Arun Amarin Road (, ) is a road in Thunburi side (west side of Chao Phraya River) of Bangkok. 

Cut as the second of the eleven new roads in Thonburi Province (now Thonburi side) after the inauguration of the Memorial Bridge in 1932, starting from beside Suksanari School in the area of Thon Buri's Wat Kanlaya where it cuts with Prajadhipok Road opposite Wongwian Lek near the foot of Memorial and Phra Pok Klao Bridges.

Then ran through the entrance to many important places of worship include Wat Buppharam, Wat Kanlayanamit, Bang Luang Mosque, before crossing Khlong Bangkok Yai with Anutin Sawat Bridge through Ton Son Mosque, Wat Molilokkayaram in the area of Bangkok Yai's Wat Arun.

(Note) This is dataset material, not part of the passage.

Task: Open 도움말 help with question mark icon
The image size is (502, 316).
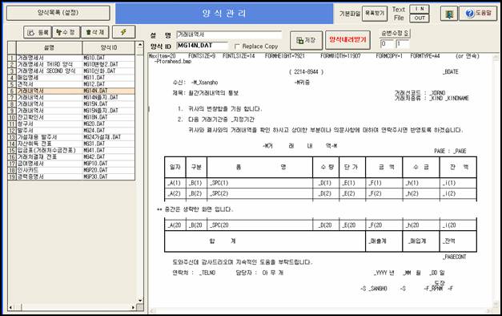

The road continues up till it passes in front of Thonburi Palace and Wat Arun at Wang Doem Junction, where it intersects with Wang Doem Road which leads to Bangkok Yai Police Station and Wat Hong Rattanaram.

Arun Amarin Road continues to run to the front of Royal Thai Navy Convention Center, the entrance to Wat Nak Klang and Taweethapisek School with Rajdamnern Technological College (Soi Itsaraphap 42), as well as Wat Khruea Wan.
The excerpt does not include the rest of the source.